ISLAMABAD: Inflation is expected to remain in the moderate range of 5.5 to 6.5 percent for December, the Finance Division said in its Monthly Economic Outlook report on Wednesday. 

Pakistan reported inflation at 6.1 percent on a year-on-year basis in November as compared to 6.2 percent in October. Pakistan’s inflation rate rose to a record high of 38 percent in May 2023 on account of surging food and fuel costs as Islamabad scrapped subsidies as part of a financial deal agreed with the International Monetary Fund (IMF). 

“Inflation is projected to remain moderate, in the range of 5.5-6.5 percent in December, primarily reflecting base effect,” the report said. 

The Finance Division’s report said Pakistan’s economic outlook remains “positive,” driven by sustained growth in industrial activity due to continued momentum in textiles, automobiles, cement and food processing sectors. 

“Robust remittance inflows and steady performance in IT and services exports are likely to cushion external pressures,” the report said. 

The report said Pakistan’s current account recorded a surplus of $100 million while it posted a deficit of $812 million during the July-November period.

It said remittances increased by 9.3 percent to $16.1 billion in November, led by inflows from Saudi Arabia (24.2 percent) and the UAE (20.8 percent), while the net foreign direct investment inflows were recorded at $927.4 million during the same July to November period. 

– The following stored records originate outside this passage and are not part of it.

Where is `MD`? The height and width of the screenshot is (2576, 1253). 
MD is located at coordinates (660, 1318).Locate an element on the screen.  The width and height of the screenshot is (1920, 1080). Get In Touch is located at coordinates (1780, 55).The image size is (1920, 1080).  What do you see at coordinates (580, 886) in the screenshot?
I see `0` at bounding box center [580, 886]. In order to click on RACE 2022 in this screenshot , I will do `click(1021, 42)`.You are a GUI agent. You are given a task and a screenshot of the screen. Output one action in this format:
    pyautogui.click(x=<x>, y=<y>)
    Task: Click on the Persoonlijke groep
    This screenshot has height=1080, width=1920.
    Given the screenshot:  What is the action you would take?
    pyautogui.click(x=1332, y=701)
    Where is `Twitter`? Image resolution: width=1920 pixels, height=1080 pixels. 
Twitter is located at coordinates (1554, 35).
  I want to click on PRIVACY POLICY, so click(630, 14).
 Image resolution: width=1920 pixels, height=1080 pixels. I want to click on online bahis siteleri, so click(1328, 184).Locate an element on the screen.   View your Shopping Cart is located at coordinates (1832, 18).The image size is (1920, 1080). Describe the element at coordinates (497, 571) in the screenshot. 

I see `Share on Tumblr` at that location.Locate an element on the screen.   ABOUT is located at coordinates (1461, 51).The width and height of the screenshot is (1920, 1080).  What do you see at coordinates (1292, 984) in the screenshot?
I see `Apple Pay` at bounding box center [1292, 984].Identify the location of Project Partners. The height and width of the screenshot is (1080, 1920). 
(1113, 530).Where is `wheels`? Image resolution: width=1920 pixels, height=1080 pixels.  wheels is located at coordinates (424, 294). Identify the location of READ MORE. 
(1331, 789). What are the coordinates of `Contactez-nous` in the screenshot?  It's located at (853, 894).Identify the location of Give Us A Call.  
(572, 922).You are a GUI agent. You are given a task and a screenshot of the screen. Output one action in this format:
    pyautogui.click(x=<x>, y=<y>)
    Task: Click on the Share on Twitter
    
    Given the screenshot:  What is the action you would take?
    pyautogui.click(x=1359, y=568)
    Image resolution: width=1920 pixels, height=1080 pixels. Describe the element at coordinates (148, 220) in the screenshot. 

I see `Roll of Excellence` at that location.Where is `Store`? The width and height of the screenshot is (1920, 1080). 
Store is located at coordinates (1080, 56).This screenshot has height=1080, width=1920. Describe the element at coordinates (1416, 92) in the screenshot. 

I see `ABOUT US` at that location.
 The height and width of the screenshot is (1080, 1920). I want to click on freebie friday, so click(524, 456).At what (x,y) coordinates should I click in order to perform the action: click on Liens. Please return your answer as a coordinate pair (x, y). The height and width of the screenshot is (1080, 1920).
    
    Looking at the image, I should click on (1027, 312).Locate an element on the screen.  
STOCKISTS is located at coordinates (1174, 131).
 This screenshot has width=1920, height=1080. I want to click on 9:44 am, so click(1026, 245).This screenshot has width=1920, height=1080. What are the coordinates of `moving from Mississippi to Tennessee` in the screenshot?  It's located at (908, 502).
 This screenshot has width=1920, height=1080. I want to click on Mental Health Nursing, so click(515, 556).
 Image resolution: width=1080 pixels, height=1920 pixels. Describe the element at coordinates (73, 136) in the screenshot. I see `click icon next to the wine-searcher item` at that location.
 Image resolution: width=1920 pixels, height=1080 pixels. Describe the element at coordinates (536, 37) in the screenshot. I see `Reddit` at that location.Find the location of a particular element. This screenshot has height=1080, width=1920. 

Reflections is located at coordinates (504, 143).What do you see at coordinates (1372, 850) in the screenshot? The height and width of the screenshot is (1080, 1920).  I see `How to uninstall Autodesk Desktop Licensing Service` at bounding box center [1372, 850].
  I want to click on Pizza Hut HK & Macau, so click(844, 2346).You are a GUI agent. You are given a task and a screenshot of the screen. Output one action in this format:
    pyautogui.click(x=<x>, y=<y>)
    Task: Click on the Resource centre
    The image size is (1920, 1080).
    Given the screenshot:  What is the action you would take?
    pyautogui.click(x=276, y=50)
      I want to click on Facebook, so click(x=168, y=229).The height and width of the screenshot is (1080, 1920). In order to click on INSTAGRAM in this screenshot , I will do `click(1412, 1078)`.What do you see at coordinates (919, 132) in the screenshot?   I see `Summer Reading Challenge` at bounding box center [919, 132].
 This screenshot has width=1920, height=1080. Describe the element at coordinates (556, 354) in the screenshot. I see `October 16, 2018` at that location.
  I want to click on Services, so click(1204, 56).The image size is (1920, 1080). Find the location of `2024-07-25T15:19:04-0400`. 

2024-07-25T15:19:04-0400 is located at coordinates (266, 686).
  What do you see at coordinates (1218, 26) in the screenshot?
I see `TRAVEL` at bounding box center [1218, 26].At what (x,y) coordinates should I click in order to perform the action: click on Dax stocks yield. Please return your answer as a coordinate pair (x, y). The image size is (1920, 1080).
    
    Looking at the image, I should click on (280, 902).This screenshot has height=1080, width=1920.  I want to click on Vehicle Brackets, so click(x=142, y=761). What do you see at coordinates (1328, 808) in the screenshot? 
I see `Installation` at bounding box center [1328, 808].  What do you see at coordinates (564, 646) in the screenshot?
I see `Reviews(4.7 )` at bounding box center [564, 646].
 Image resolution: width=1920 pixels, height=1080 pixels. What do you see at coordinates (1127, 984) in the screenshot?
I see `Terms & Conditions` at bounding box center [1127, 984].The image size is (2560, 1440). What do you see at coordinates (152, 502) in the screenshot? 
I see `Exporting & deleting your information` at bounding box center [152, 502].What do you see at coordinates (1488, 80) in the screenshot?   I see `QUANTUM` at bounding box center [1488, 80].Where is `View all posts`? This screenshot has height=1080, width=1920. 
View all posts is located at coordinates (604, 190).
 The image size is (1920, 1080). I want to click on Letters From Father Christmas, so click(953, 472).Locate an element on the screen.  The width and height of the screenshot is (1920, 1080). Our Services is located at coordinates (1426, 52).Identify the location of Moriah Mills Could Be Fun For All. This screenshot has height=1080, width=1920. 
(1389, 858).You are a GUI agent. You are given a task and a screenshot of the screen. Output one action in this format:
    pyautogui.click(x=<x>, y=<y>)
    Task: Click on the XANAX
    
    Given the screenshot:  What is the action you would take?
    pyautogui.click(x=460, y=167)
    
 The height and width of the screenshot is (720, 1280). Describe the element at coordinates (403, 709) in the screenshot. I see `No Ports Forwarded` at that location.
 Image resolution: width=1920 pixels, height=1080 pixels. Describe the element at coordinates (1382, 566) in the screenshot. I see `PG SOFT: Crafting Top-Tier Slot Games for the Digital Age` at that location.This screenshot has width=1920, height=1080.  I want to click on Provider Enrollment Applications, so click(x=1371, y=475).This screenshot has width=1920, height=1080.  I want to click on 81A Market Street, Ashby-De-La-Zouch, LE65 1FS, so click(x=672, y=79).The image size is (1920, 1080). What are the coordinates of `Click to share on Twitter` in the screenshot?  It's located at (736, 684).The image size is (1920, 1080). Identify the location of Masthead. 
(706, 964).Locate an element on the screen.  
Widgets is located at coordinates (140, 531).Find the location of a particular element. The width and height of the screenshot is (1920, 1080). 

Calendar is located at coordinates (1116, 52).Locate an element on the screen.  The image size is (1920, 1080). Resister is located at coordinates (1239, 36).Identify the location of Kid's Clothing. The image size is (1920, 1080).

It said Pakistan’s fiscal consolidation is expected to continue supporting macroeconomic stability, with government efforts in expenditure management, enhanced tax collection and structural reforms contributing to sustainable growth. 

“Overall, Pakistan’s economy is projected to maintain its positive momentum in the coming months, driven by industrial growth, improved governance, digitalization, and prudent macroeconomic management,” the report said.